5.11   A member asked what is going to be different and commented that people have been talking about the shift from treatment to illness prevention for some time. The Director responded that formally hospitals have tended to only concentrate on the treatment part of an illness cycle; however, KHP are interested in integration and the whole pathway. He explained that the approach would be to then invest and disinvest, nearer the start of the pathway. So for example if you put investment in smoking cessation.

5.12  A member asked about clinical self-interest and the Director mentioned that Dr Cosgrave in America has a philosophy of putting patients first and doctors last. Decisions will are also be driven by data on outcomes.

5.13  A member said that a patient reported that they were first treated in Kings and then at St Thomas hospital, however the consultant could not read the scans or look at test results. The Director responded that all the Trusts IT systems are not fully integrated yet; because this would mean all the hospitals adopting the same system. Progressing this level of integration would be easier if we had one overall boss. The member asked if that means you are intending to procure one IT system and he responded that the technicians are now talking about linking devices.

5.14  A member asked how integration would make a difference to tackling health inequalities. She noted that we have been working on this for years and by now there should been marked improvement. The Director responded that are many causes that would benefit from an integrated approach including the underlying determinates such as this as housing; jobs; economy. He noted the single greatest cause of lung cancer is smoking which very associated with socio economic status. He noted that the poorest of the poor are single women with children. He went on to comment that over the last 40 years there have been little change in the 5 year survival rate for lung cancer despite medical advances; it remains around 7%. However, there has been a large fall in its incidence due to smoking rates falling from 45% to 22%.
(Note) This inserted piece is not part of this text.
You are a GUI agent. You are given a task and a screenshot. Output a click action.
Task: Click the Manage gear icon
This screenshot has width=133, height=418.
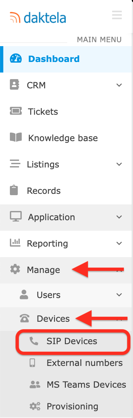tap(15, 269)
5.15  A member commented that one of the problems has been expensive drugs not being available to all. He went on to speculate that the health service will develop so there will be a private service that can supplement the  more ordinary health service. He asked if people on the NHS plus pathway might well in future be able to access a subsidised market and get drugs and devices at a price they can afford. The Director of Clinical Strategy answered that there is nothing that you cannot get at a public hospital that you get at a private hospital.

5.16  A member asked how the consultation would involve patients and the response was that there are many patient groups, the governors and around a thousand volunteers. He assured the committee that patient involvement is very important to the partners.
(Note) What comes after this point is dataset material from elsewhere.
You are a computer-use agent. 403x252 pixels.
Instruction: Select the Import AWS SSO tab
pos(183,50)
5.17  The Director was then asked if there will be a reduction in hospital provision and if the merger poses a risk to patient care. He assured members that the merger would not be a distraction from patient care.

5.18  A member asked if a big trust could pose a conflict of interest with the commissioning of services by doctors on the new clinical commissioning committees. The director responded that the Health and Wellbeing Board may a find a route through some of those conflicts of interest. The member commented that a merger is one way of  mitigating against the dangers of any qualified provider destabilising the system. However, he questioned the likelihood of Monitor considering that the merger could be a monopoly provider. The Director responded that Monitor would take a view on the competition angle.

5.1  The chair asked if the committee can expect an answer on if this is likely to proceed by the end of the month and the Director confirmed that the three Trust boards and Kings College would be given information by end of the month, which they will then consider. The chair thanked the Director of Clinical Strategy for his presentation and said that the committee intend to keep the merger under review.

 

 

RESOLVED

 

The chair asked KHP to keep the committee updated on progress and provide the Strategic Outline Case when, and if, this is produced.